The problem
Please update the stretch from the row containing "Tap the battery" through the row containing "Looking at the screenshot, I should click(22, 507)." by replacing "icon" with "symbol" and leaving everything else unchanged. Return only those rows.

· · · · · · ·

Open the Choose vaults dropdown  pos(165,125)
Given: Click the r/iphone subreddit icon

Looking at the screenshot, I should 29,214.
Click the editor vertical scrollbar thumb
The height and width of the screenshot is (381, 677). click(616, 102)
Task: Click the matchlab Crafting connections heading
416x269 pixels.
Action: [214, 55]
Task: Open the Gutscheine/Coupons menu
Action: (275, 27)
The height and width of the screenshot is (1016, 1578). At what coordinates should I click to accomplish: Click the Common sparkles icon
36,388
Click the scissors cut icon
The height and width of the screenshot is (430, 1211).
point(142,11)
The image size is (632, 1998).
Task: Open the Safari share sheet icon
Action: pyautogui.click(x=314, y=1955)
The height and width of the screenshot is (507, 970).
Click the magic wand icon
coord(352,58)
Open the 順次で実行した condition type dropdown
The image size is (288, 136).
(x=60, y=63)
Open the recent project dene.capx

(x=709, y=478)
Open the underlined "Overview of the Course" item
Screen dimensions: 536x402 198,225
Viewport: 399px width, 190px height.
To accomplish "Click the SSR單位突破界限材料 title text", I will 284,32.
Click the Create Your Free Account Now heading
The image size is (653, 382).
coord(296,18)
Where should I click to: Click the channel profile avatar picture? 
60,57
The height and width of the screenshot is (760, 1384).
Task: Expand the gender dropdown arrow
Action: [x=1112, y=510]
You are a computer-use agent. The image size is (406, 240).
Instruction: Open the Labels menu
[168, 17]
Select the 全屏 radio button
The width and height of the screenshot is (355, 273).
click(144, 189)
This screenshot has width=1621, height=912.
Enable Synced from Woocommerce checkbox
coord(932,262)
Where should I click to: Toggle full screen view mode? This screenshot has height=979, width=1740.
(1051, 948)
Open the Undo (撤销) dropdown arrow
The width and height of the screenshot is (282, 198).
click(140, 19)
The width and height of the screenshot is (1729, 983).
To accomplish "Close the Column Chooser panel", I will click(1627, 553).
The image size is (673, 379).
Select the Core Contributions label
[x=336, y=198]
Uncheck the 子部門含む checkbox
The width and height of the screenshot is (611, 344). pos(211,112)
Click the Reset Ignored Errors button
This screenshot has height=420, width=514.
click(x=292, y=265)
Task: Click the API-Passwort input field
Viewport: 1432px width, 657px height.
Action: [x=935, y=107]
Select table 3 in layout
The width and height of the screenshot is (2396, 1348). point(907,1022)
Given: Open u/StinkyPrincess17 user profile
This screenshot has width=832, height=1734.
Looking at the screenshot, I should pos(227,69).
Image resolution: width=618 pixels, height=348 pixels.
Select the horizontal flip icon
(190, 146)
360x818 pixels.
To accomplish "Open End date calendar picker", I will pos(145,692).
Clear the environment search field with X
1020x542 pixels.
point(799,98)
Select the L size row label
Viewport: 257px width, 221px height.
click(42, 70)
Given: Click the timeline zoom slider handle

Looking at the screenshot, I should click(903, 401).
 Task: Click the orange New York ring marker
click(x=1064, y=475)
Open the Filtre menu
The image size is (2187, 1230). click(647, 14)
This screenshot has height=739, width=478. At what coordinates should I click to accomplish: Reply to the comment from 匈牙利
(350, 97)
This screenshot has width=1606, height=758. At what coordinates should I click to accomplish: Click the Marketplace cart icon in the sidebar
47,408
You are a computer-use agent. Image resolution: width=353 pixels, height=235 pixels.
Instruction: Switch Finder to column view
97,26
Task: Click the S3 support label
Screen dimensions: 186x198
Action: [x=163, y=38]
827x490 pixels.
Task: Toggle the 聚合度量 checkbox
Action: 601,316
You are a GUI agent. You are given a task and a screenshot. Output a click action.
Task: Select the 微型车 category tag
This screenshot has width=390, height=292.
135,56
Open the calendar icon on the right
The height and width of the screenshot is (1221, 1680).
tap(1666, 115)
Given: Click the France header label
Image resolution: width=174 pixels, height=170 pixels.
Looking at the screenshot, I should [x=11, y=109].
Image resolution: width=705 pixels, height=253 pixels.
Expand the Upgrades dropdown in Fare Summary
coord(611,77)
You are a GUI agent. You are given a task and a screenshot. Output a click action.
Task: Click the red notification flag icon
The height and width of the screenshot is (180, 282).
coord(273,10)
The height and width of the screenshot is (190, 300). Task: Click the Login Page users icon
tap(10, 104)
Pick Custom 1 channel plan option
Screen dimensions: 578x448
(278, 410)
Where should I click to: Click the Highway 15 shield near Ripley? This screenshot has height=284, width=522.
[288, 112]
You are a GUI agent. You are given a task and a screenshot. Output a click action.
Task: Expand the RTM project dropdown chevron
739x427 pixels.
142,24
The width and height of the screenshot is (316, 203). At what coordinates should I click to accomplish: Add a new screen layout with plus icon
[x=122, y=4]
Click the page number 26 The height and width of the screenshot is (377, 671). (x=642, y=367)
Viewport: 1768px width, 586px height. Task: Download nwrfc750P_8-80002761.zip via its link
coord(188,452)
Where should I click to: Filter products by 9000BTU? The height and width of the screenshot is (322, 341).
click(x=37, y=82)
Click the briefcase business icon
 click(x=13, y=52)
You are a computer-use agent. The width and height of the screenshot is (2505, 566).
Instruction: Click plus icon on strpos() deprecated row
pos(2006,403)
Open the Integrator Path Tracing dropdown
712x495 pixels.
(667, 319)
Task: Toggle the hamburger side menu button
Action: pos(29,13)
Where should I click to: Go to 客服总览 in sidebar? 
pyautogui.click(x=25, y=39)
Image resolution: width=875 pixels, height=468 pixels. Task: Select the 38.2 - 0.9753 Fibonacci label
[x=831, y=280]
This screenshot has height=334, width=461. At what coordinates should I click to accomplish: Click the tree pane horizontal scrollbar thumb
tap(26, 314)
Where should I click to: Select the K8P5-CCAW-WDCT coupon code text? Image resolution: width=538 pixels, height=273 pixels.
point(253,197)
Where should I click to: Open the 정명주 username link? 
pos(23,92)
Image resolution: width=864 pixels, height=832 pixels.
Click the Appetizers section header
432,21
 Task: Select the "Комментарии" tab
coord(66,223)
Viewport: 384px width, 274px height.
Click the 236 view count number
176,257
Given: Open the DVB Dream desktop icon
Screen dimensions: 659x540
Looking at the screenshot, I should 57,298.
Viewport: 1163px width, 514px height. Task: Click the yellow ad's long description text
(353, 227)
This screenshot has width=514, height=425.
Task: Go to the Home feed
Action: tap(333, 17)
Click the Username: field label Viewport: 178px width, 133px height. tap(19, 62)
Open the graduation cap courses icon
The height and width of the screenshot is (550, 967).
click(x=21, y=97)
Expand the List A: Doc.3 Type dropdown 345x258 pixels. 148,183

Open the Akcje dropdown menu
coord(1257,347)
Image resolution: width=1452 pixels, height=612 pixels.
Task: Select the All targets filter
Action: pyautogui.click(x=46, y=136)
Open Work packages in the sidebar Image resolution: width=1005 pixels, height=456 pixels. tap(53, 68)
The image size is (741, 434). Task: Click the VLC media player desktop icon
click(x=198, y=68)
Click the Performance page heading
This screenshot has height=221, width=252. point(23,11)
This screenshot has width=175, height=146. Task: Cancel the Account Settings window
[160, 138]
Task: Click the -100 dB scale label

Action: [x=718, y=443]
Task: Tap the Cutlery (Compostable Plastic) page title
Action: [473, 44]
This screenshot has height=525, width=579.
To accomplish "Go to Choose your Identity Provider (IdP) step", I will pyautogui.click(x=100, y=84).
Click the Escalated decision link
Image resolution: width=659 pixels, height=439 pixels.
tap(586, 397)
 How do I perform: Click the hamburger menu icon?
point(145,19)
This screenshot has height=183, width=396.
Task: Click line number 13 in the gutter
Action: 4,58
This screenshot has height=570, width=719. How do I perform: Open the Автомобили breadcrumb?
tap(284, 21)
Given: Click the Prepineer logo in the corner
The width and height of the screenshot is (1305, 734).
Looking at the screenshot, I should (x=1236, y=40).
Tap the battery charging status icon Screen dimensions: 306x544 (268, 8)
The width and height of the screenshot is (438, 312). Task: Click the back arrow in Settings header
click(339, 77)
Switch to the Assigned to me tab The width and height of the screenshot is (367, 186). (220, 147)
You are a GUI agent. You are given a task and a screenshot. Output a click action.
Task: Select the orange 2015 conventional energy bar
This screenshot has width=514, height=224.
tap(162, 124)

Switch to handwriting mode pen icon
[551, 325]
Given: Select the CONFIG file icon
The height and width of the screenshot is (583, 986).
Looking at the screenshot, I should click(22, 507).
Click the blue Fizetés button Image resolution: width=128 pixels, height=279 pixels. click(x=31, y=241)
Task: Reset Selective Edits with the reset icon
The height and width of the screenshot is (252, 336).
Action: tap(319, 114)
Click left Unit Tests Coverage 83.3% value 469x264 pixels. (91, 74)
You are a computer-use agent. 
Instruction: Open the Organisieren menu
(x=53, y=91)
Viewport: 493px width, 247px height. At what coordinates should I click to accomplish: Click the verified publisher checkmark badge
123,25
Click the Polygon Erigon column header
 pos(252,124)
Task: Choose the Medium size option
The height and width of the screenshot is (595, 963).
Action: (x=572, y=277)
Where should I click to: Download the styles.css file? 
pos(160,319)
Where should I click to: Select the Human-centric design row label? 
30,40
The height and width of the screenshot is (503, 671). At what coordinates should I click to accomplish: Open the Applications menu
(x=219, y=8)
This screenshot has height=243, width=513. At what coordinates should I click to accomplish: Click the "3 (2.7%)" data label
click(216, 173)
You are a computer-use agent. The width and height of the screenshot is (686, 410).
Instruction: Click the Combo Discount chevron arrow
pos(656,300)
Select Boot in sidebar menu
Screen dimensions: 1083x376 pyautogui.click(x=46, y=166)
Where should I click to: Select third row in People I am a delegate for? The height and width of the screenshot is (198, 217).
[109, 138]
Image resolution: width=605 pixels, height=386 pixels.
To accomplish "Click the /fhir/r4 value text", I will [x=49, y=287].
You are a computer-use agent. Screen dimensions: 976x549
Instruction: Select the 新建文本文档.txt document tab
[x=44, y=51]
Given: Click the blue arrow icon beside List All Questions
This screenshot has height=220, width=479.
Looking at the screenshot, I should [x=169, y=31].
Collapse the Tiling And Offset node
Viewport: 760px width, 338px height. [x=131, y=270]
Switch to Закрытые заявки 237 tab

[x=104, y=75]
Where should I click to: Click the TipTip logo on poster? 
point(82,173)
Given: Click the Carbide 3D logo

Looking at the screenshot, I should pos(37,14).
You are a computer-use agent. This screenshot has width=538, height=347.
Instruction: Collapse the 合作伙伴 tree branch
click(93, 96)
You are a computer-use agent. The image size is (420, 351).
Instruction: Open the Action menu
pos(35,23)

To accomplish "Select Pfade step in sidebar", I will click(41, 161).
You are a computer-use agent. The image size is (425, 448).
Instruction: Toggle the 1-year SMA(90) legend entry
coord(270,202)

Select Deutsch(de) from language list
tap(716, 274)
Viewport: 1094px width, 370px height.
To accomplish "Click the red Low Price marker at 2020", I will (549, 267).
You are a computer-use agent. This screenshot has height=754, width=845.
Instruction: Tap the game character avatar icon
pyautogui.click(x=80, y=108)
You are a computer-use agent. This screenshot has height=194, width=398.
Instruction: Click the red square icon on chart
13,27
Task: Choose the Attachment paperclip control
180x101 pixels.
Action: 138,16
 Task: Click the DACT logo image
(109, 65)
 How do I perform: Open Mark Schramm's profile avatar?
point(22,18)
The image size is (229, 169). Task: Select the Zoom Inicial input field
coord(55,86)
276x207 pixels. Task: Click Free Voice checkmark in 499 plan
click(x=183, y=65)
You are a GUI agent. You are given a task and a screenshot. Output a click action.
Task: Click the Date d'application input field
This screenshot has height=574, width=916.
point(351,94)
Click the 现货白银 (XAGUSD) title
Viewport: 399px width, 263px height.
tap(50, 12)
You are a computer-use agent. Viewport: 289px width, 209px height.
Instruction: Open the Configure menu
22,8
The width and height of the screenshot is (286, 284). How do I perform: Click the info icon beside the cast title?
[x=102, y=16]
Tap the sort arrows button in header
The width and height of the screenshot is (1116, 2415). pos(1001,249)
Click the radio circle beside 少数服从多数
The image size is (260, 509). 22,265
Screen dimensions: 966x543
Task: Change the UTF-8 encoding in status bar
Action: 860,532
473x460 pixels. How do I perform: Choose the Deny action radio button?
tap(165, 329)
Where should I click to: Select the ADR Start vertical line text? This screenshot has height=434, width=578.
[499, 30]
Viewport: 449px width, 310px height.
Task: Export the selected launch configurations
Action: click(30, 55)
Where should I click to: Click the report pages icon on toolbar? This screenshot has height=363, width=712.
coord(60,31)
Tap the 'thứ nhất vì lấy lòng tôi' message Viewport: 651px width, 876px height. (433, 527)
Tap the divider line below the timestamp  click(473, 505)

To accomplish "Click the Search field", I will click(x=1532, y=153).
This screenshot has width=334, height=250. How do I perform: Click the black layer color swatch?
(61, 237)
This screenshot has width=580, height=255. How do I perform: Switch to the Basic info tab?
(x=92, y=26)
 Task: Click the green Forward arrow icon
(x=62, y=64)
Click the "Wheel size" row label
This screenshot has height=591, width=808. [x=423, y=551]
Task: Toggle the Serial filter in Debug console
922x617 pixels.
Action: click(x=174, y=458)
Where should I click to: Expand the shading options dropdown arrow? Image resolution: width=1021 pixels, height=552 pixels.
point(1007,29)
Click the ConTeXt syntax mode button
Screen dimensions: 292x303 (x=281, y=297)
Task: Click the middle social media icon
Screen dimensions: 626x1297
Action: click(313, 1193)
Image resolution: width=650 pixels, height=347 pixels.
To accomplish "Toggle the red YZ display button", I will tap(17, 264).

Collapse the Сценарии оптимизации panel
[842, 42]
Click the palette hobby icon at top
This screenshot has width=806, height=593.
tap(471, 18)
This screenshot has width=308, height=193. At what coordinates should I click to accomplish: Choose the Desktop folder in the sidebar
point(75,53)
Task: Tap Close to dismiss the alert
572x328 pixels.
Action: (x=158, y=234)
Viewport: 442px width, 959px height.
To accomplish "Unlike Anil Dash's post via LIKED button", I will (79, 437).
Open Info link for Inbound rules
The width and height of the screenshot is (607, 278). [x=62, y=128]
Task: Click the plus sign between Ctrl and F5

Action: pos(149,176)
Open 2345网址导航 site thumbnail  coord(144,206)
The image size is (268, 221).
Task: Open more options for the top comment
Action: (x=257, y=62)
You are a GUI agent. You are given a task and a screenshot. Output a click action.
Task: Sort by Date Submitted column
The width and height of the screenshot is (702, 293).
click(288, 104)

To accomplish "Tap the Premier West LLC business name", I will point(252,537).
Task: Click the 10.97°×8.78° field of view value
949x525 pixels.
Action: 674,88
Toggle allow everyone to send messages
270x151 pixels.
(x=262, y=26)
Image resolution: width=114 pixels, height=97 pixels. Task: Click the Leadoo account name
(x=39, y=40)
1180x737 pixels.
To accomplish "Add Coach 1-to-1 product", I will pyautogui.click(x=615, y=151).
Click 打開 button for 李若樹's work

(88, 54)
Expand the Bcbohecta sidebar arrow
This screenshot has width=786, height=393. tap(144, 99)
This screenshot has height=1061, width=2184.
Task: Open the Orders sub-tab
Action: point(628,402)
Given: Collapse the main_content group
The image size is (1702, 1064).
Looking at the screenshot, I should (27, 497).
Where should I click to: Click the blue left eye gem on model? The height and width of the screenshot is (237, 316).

· · · · · · ·

Exercise response
Tap the battery charging status symbol Screen dimensions: 306x544 (268, 8)
The width and height of the screenshot is (438, 312). Task: Click the back arrow in Settings header
click(339, 77)
Switch to the Assigned to me tab The width and height of the screenshot is (367, 186). (220, 147)
You are a GUI agent. You are given a task and a screenshot. Output a click action.
Task: Select the orange 2015 conventional energy bar
This screenshot has width=514, height=224.
tap(162, 124)

Switch to handwriting mode pen symbol
[551, 325]
Given: Select the CONFIG file symbol
The height and width of the screenshot is (583, 986).
Looking at the screenshot, I should click(22, 507).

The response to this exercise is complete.